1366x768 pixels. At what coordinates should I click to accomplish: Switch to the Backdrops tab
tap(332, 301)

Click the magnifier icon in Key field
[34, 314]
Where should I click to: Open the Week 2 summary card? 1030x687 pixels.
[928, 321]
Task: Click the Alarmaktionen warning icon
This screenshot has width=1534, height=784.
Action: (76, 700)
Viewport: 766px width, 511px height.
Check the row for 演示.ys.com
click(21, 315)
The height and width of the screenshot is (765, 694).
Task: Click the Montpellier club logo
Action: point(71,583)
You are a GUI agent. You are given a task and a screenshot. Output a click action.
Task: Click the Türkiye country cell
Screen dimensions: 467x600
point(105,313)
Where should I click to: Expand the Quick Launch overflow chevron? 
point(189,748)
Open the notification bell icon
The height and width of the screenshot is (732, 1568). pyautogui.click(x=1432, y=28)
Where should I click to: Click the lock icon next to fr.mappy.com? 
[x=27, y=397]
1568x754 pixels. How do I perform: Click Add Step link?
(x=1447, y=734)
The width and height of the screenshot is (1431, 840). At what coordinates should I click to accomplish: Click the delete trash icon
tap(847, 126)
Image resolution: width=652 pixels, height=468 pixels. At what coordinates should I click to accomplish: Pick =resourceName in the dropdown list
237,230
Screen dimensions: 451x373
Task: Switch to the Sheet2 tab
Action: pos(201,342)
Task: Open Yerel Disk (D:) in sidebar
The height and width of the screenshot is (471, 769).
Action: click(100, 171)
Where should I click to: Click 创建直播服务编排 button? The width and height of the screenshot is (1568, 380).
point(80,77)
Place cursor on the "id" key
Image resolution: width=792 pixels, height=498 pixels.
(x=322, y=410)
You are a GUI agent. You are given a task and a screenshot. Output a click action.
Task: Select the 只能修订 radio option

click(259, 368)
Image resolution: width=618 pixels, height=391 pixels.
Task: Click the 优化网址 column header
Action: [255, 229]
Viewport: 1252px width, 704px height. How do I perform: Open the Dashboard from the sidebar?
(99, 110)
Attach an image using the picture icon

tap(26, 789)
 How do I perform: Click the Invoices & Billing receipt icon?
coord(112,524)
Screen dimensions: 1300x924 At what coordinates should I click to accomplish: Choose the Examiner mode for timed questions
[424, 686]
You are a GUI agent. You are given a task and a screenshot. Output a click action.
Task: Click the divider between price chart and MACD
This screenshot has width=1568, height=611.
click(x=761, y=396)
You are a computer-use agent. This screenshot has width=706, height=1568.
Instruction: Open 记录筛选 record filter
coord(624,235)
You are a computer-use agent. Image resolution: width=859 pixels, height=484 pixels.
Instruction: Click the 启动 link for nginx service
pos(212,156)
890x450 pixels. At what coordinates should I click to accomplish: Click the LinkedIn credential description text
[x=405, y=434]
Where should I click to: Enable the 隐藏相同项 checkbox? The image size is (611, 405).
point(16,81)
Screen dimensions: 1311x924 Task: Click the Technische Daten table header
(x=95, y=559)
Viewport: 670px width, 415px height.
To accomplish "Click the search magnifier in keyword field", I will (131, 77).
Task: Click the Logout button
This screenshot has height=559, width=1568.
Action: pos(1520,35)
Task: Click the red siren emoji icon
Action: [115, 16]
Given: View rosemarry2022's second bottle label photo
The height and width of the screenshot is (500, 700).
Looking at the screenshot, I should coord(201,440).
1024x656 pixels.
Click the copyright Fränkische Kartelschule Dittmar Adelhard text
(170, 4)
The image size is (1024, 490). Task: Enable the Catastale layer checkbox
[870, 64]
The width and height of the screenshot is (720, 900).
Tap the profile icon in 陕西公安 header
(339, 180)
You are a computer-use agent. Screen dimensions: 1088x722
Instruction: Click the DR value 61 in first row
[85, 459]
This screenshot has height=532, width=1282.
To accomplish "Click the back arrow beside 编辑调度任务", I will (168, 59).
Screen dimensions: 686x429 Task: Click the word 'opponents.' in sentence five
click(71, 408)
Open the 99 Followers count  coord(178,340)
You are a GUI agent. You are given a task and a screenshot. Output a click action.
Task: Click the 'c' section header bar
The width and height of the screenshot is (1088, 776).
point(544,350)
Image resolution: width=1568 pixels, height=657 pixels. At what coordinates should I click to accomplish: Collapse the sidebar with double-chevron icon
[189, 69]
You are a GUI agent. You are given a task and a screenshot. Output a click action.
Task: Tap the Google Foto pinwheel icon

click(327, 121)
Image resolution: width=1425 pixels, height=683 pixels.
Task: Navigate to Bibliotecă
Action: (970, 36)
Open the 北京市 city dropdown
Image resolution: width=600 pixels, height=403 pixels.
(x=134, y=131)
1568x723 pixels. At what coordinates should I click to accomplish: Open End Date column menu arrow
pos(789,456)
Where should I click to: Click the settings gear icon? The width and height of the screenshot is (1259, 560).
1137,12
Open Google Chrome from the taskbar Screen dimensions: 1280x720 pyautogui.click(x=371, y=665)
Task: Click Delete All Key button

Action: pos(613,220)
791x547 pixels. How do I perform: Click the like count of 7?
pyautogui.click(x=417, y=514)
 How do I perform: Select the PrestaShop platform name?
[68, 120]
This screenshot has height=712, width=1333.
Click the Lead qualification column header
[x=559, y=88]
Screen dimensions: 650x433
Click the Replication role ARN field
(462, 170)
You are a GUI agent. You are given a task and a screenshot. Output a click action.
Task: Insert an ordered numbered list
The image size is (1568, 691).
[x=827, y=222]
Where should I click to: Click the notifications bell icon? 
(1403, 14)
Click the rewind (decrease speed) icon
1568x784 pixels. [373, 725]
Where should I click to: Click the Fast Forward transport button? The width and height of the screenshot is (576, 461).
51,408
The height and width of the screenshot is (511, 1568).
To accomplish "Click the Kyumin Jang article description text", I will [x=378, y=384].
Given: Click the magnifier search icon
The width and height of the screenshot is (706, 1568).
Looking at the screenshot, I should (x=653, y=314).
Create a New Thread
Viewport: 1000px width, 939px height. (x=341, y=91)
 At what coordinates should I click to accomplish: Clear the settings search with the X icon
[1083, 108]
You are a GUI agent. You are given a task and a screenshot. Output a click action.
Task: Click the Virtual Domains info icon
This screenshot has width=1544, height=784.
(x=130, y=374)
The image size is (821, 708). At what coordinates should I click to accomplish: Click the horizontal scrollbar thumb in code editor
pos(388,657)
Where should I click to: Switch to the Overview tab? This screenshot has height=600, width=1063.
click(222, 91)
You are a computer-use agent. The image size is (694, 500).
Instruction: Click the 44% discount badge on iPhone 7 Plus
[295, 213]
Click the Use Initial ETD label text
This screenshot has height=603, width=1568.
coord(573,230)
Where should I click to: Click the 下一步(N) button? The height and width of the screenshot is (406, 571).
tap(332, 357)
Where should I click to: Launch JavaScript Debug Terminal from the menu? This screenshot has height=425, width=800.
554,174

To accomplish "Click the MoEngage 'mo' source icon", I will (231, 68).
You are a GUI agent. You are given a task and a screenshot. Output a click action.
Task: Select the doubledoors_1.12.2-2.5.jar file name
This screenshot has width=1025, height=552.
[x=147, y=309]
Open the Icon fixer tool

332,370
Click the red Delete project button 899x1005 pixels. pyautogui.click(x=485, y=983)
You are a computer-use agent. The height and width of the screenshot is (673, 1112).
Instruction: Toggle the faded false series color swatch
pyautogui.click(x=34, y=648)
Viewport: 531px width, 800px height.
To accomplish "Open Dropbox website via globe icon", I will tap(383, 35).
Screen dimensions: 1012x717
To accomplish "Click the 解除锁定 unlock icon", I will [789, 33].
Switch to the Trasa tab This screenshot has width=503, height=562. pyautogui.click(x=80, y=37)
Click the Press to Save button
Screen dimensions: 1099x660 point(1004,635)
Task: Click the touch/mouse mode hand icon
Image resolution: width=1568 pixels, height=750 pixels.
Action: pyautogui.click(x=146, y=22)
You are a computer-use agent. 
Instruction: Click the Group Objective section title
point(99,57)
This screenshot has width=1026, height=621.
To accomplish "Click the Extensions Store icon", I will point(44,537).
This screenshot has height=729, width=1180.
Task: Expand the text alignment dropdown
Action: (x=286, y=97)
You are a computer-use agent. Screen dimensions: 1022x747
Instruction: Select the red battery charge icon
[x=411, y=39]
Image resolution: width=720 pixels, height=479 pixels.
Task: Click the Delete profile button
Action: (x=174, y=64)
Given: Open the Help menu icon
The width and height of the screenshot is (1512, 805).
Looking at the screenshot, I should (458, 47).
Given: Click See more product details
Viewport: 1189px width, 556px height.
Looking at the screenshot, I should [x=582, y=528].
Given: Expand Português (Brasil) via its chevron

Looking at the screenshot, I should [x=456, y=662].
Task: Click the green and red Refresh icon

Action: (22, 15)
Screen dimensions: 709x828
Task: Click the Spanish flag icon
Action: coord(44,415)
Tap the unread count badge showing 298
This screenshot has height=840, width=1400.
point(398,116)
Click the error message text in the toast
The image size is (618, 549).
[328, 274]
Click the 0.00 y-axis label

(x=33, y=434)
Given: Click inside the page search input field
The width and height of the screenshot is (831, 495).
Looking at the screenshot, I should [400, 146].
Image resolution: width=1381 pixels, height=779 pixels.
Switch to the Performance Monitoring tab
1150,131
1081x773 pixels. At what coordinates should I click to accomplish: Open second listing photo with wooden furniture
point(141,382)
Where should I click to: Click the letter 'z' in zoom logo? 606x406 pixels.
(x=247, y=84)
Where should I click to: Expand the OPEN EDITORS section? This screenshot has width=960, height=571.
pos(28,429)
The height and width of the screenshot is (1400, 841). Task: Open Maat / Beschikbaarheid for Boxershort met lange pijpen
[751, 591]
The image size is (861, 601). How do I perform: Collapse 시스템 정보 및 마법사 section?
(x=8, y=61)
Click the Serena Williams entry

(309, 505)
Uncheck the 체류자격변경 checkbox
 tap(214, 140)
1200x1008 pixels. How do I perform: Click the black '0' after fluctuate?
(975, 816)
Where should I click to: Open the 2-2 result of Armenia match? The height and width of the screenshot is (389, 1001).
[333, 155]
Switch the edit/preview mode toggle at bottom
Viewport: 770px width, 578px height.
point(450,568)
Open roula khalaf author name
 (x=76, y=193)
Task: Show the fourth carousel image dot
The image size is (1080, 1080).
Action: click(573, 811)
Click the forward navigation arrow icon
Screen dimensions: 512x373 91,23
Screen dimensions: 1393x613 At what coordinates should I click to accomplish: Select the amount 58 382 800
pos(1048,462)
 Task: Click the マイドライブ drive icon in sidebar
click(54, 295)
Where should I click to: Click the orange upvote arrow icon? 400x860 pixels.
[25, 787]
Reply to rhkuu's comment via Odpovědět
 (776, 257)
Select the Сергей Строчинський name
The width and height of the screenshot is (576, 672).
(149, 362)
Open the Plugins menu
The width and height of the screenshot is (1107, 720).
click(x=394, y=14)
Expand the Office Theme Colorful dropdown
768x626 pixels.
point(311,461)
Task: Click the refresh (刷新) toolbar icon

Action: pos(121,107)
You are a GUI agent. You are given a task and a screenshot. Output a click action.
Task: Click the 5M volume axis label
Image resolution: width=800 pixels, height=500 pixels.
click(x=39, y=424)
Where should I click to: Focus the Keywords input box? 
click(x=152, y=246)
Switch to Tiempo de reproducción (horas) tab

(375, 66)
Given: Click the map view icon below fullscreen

++++++

**Task**
Look back at the entries above and repeat, unchanged, every line from the line holding "Task: Click the touch/mouse mode hand icon" through the line holding "Given: Click See more product details".

**Task output**
Task: Click the touch/mouse mode hand icon
Image resolution: width=1568 pixels, height=750 pixels.
Action: pyautogui.click(x=146, y=22)
You are a computer-use agent. 
Instruction: Click the Group Objective section title
point(99,57)
This screenshot has width=1026, height=621.
To accomplish "Click the Extensions Store icon", I will point(44,537).
This screenshot has height=729, width=1180.
Task: Expand the text alignment dropdown
Action: (x=286, y=97)
You are a computer-use agent. Screen dimensions: 1022x747
Instruction: Select the red battery charge icon
[x=411, y=39]
Image resolution: width=720 pixels, height=479 pixels.
Task: Click the Delete profile button
Action: (x=174, y=64)
Given: Open the Help menu icon
The width and height of the screenshot is (1512, 805).
Looking at the screenshot, I should (458, 47).
Given: Click See more product details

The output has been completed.